__EXERCISE GOAL__
Filter the data below for the string "value" and copy each matching line.

__SOURCE RECORDS__

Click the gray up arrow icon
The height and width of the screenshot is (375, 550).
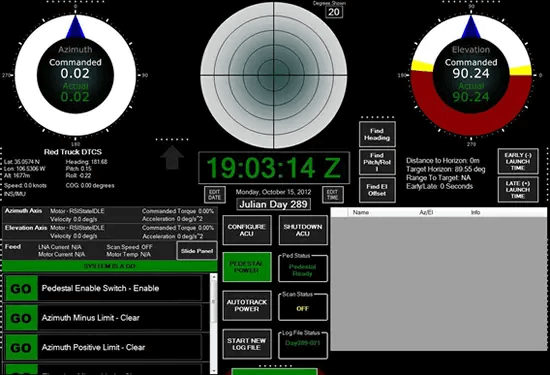172,158
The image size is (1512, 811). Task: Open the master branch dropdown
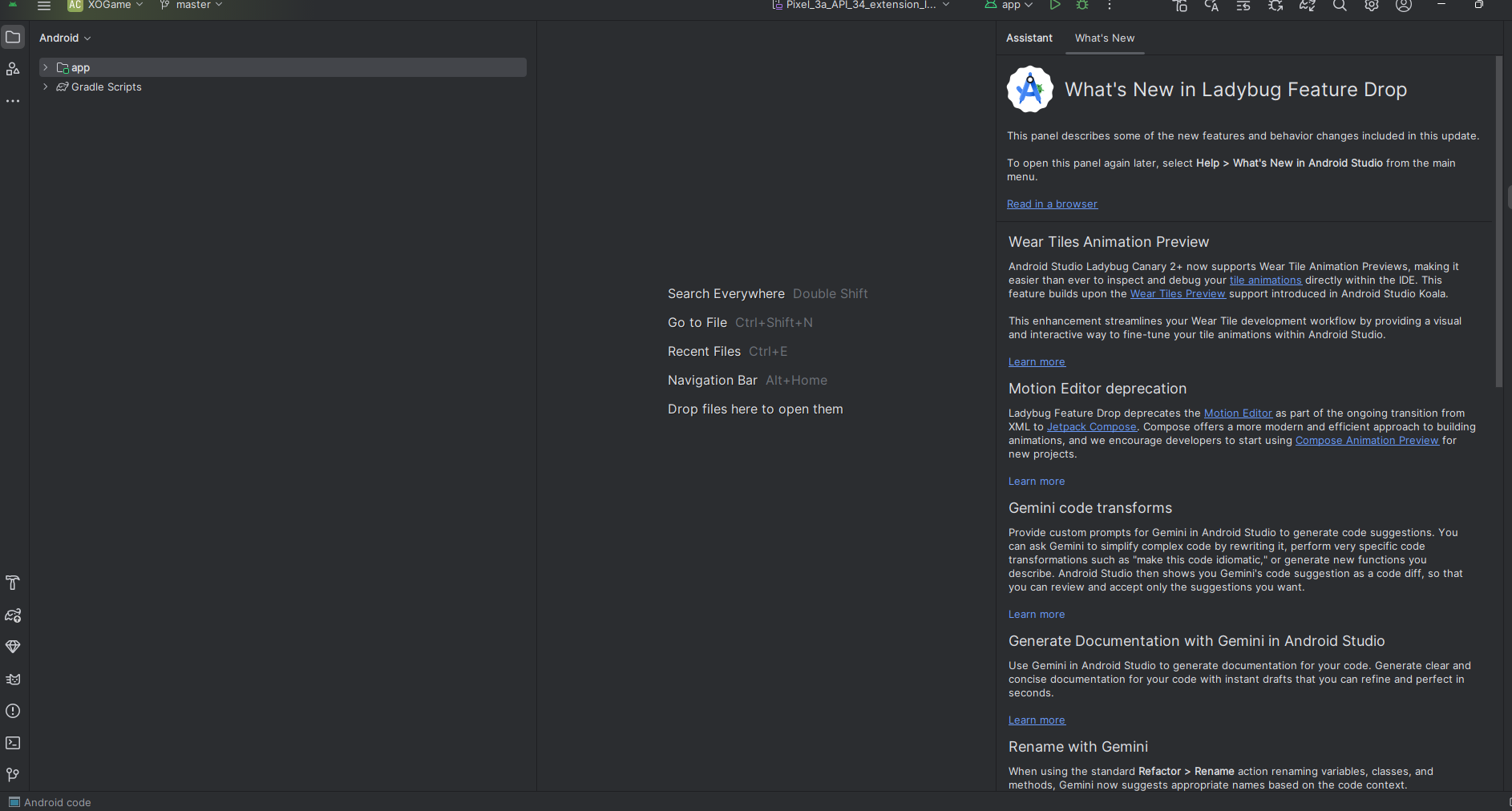(x=192, y=6)
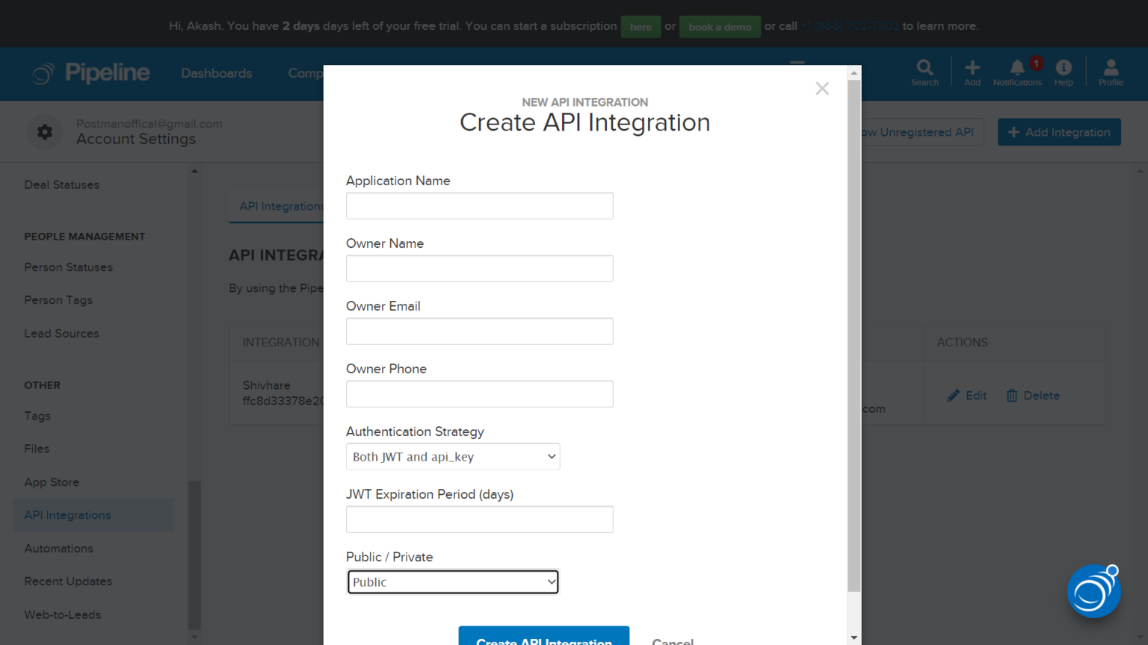
Task: Click the Pipeline logo icon
Action: click(x=43, y=73)
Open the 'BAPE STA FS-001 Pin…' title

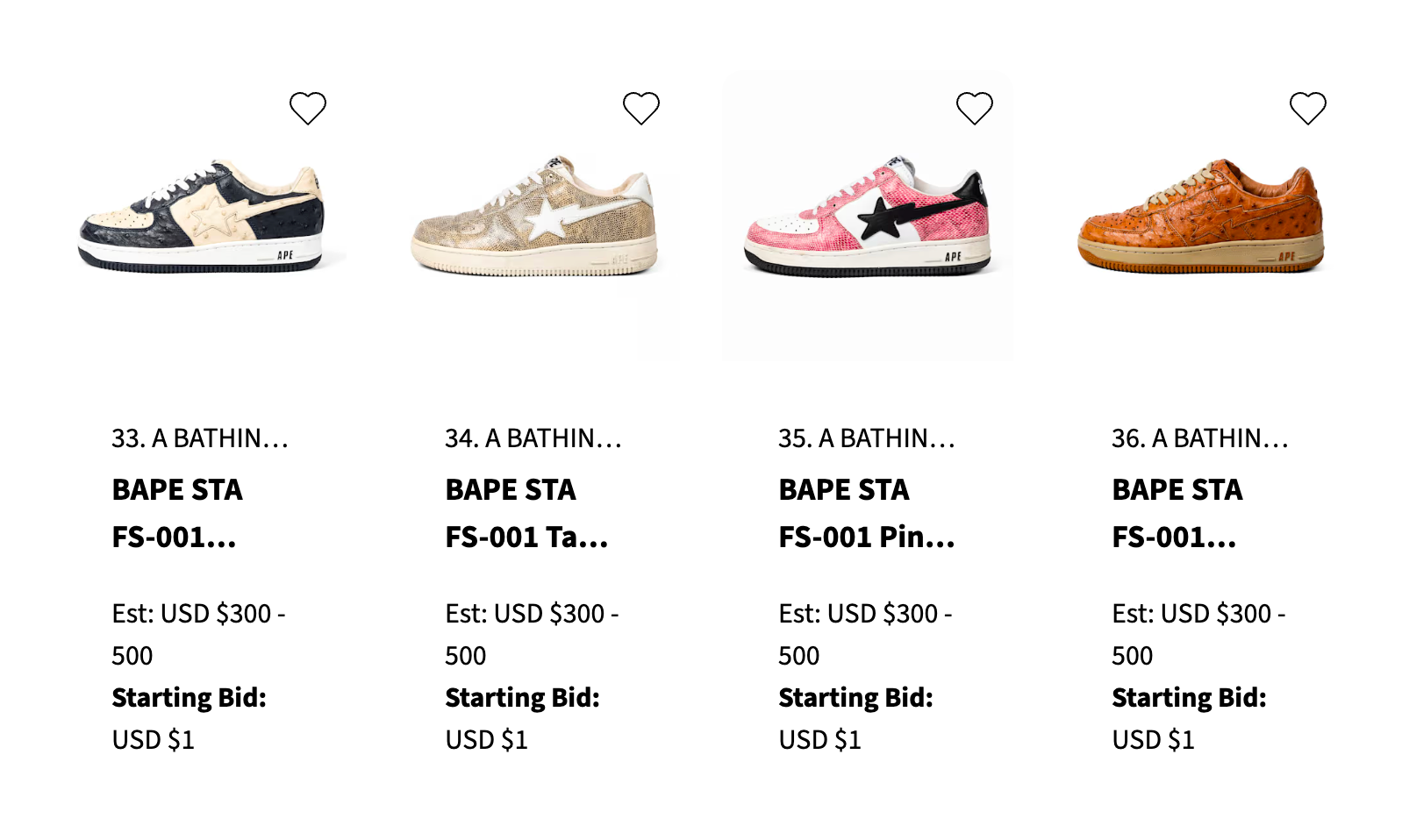point(866,512)
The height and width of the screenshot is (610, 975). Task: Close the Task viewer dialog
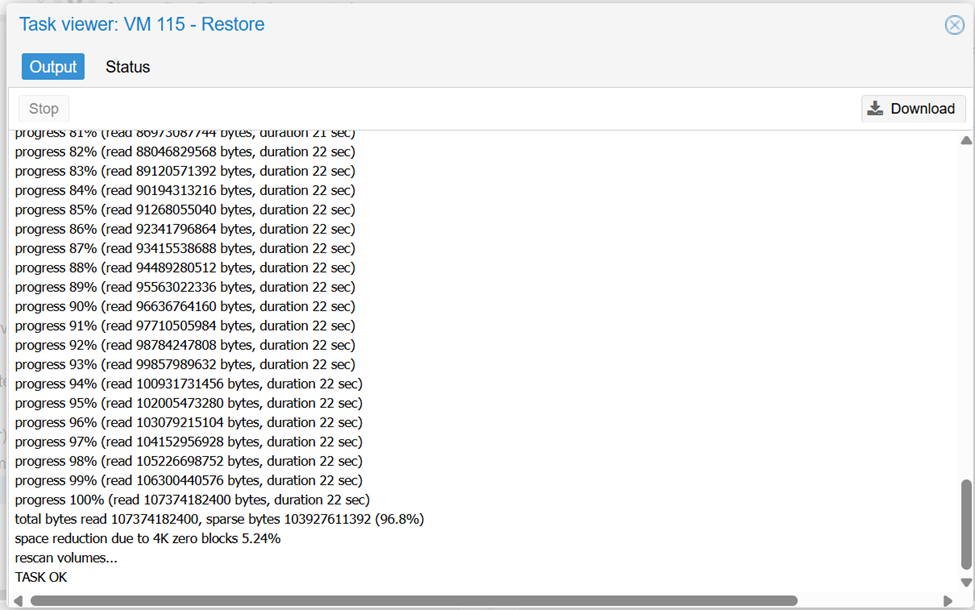pyautogui.click(x=954, y=25)
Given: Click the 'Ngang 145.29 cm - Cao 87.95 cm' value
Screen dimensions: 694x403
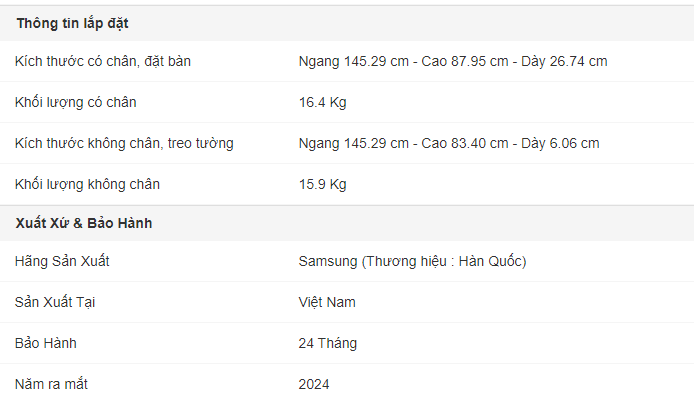Looking at the screenshot, I should coord(403,61).
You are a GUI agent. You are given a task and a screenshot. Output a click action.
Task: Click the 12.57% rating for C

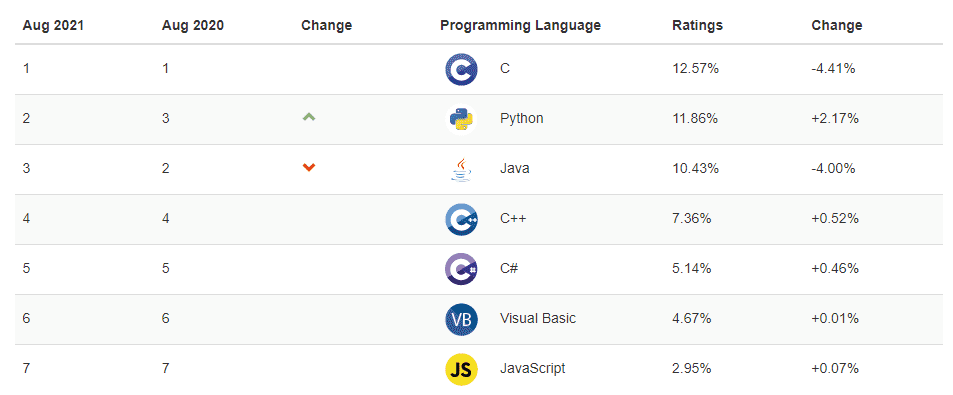coord(696,69)
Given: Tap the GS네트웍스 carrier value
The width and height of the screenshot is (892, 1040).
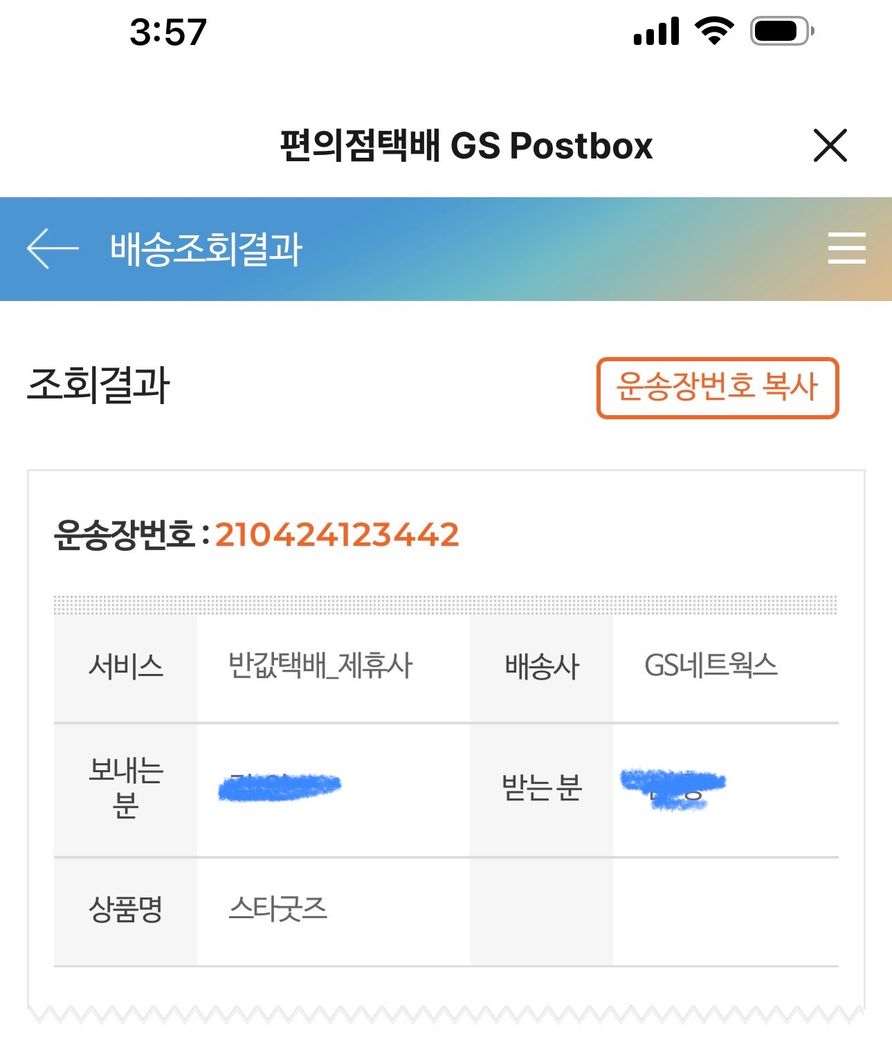Looking at the screenshot, I should click(711, 666).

__TASK OUTPUT__
Given: Click the 'Ngang 145.29 cm - Cao 87.95 cm' value
Given: Tap the GS네트웍스 carrier value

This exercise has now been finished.